Exactly the lines starting at the line containing "Добавление организации (569, 2345)" and ending at the line containing "Чистка колодцев (92, 224)" are to be written out from the listing below, both included.
* * *
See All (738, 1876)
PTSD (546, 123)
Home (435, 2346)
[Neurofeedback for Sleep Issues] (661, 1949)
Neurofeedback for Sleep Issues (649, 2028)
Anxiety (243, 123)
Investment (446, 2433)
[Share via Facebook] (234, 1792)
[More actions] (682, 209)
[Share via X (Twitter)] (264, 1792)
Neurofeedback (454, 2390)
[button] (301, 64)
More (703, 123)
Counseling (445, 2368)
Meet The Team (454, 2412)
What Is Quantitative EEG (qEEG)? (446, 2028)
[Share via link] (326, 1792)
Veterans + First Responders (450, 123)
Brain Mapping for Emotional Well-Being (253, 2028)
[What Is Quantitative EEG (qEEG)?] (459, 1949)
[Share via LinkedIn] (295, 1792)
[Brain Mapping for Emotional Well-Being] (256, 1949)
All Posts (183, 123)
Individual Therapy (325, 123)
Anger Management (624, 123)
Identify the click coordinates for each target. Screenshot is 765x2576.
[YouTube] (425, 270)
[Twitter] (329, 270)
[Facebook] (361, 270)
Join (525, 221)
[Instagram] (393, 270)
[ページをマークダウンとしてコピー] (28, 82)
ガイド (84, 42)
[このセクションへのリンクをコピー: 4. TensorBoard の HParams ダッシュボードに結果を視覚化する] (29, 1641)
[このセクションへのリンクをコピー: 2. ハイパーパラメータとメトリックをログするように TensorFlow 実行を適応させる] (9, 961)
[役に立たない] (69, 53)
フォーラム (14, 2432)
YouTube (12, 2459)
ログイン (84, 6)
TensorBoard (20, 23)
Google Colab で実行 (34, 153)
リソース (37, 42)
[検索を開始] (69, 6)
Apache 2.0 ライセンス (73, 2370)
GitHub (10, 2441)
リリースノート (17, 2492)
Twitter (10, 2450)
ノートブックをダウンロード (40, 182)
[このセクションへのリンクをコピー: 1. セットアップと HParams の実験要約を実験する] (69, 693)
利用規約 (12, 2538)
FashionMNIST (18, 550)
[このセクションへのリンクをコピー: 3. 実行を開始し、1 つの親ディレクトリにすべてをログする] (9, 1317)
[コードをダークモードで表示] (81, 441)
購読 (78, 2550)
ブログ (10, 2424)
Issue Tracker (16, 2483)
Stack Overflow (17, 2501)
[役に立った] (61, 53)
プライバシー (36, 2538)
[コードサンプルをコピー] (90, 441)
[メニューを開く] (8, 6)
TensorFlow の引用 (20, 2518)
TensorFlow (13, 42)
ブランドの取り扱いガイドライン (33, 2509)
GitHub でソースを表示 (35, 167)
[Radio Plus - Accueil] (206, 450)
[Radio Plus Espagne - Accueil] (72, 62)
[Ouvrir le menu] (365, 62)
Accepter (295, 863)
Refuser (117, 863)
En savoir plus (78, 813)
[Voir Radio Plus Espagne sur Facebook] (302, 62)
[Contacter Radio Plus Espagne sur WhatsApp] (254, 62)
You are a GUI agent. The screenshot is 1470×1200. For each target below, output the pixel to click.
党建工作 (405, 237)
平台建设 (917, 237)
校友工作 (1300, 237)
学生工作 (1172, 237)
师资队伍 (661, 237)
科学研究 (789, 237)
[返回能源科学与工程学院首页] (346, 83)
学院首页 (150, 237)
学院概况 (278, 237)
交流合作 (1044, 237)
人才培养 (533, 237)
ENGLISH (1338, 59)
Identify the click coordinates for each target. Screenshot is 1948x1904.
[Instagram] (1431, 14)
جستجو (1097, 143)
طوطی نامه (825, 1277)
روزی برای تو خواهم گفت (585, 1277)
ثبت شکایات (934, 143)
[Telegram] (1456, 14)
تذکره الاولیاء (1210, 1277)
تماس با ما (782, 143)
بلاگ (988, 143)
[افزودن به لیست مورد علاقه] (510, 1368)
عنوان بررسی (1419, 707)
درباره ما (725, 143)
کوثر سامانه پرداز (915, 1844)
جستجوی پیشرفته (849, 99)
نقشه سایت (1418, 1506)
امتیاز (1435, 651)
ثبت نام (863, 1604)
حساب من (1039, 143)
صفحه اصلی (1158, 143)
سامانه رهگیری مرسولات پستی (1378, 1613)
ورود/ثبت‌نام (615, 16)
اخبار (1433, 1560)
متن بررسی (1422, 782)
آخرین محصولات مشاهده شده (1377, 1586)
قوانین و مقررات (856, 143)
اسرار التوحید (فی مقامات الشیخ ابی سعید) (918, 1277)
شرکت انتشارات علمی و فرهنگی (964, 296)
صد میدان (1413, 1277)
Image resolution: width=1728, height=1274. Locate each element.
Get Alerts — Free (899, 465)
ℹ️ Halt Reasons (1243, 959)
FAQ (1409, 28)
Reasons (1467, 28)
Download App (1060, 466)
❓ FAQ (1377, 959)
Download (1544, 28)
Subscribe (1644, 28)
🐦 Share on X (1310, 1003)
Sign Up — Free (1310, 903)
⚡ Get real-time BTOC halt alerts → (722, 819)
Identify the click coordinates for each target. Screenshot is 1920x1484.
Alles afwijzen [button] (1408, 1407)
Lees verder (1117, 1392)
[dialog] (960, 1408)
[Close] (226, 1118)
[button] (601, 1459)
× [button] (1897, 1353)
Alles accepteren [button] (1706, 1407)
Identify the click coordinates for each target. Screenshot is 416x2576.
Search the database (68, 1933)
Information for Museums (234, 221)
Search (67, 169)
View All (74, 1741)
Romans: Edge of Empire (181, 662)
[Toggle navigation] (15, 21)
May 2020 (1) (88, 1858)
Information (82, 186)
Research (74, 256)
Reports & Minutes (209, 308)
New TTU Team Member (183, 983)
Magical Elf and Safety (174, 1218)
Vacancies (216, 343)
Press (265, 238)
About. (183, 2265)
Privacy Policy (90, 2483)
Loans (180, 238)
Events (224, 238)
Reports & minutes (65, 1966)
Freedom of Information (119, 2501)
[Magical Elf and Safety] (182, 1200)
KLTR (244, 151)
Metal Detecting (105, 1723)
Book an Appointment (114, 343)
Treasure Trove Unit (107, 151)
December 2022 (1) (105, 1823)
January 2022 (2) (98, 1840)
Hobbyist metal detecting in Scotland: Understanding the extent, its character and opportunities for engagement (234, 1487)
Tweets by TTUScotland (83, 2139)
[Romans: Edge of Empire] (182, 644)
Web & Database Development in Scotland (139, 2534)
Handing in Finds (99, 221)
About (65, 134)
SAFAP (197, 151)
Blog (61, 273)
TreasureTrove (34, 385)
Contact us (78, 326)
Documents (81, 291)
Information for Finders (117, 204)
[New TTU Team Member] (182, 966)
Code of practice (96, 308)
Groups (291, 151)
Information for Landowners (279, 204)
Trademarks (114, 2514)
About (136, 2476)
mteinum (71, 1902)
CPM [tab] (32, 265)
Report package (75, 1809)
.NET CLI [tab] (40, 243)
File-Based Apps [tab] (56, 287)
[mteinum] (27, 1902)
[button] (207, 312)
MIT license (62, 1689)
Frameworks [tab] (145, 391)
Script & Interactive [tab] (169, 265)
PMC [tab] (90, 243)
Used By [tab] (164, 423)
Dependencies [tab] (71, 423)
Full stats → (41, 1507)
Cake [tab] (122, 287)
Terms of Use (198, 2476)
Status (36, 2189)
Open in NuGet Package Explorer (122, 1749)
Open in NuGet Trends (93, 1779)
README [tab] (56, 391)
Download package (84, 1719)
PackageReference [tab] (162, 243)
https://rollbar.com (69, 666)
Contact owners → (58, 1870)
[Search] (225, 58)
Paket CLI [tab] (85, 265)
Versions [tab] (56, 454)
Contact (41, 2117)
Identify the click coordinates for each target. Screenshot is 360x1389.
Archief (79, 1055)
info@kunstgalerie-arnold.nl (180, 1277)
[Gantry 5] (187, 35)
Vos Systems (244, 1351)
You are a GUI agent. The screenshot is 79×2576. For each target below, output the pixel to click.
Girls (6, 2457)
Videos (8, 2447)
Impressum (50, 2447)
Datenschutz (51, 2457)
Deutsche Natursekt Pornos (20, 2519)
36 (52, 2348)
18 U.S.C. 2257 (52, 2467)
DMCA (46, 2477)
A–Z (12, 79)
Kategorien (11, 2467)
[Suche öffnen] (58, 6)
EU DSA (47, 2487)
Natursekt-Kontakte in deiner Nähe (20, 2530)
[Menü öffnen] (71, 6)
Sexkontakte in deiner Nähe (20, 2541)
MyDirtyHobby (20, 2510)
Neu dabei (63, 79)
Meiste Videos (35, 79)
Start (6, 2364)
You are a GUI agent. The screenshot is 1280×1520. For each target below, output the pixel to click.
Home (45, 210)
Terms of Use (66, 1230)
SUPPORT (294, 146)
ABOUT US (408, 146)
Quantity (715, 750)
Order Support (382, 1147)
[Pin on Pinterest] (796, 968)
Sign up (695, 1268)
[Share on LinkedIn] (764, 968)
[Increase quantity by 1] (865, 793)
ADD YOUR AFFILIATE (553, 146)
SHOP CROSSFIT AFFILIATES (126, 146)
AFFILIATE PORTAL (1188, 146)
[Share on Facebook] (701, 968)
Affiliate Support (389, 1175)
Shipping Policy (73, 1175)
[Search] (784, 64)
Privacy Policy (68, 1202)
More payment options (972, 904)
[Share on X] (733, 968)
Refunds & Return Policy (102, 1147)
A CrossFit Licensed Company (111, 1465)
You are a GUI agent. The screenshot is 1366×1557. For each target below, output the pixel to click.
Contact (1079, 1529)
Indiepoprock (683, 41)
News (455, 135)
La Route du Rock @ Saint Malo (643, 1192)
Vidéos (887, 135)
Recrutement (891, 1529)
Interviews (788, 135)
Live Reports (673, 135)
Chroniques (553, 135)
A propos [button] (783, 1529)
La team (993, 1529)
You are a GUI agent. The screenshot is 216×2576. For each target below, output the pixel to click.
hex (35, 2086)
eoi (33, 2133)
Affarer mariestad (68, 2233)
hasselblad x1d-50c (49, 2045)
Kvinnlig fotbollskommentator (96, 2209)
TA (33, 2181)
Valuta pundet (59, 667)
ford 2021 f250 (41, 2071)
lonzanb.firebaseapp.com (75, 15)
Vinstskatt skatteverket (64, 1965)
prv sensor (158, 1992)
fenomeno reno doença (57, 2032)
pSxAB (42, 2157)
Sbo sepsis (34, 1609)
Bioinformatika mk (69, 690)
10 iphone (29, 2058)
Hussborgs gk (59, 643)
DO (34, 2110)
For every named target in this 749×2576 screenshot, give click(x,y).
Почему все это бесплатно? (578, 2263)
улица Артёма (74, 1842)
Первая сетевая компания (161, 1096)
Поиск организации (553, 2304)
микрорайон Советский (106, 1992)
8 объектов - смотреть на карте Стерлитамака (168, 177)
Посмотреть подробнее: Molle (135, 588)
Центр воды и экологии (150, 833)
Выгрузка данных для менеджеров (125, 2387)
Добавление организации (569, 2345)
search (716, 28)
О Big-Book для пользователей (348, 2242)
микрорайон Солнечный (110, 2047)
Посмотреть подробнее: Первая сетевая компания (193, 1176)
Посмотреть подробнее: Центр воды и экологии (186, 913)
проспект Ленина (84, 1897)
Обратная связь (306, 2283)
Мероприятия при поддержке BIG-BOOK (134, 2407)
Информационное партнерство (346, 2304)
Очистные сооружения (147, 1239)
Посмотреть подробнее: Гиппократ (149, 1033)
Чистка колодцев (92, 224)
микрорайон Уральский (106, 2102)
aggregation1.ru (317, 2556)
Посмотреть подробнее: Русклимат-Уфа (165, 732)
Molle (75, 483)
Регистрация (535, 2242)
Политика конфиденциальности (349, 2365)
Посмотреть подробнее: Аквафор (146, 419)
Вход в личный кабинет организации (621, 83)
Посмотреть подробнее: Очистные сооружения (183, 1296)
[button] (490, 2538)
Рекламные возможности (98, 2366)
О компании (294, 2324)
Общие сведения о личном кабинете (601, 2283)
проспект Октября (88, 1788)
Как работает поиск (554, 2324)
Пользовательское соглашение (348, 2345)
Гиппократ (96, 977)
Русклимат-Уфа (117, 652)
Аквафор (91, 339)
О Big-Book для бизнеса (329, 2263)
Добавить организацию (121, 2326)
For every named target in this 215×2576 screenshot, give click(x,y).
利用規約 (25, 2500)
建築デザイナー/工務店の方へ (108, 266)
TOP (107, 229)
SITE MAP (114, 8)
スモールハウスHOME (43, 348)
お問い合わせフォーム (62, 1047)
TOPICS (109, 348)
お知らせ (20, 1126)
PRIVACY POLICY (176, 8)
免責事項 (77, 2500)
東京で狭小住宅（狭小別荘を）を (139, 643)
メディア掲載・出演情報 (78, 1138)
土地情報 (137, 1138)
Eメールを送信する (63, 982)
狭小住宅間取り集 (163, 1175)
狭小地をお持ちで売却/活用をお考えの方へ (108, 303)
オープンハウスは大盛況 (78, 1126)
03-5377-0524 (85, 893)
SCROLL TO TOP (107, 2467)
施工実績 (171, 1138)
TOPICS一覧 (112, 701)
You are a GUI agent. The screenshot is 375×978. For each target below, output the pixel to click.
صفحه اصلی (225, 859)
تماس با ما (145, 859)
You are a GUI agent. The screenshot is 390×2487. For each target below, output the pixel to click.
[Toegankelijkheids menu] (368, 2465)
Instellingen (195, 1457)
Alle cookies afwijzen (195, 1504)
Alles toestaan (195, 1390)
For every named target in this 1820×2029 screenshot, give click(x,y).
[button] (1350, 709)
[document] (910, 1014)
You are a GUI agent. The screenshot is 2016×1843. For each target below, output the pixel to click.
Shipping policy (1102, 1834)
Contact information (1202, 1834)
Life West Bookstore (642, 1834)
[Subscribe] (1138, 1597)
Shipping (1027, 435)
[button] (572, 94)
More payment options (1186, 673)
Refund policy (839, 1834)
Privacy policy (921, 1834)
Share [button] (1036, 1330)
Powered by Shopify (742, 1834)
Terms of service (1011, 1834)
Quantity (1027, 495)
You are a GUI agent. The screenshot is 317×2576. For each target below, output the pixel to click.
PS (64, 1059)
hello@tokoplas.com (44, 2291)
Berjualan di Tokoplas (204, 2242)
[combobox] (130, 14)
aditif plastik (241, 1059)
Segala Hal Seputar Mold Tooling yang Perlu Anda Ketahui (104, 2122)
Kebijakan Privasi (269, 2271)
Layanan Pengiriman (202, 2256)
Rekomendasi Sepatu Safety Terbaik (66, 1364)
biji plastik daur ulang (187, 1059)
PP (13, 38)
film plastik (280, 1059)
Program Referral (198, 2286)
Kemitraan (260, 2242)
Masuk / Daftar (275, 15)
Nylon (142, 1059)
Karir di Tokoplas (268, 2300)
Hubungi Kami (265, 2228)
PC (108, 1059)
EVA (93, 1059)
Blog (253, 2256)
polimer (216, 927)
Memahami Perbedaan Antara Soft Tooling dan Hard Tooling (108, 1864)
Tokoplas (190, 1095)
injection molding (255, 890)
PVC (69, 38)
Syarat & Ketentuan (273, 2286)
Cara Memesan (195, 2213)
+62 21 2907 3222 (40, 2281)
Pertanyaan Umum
* * *
Solution for this exercise:
Добавление организации (569, 2345)
search (716, 28)
О Big-Book для пользователей (348, 2242)
микрорайон Солнечный (110, 2047)
Посмотреть подробнее: Первая сетевая компания (193, 1176)
Посмотреть подробнее: Центр воды и экологии (186, 913)
проспект Ленина (84, 1897)
Обратная связь (306, 2283)
Мероприятия при поддержке BIG-BOOK (134, 2407)
Информационное партнерство (346, 2304)
Очистные сооружения (147, 1239)
Посмотреть подробнее: Гиппократ (149, 1033)
Чистка колодцев (92, 224)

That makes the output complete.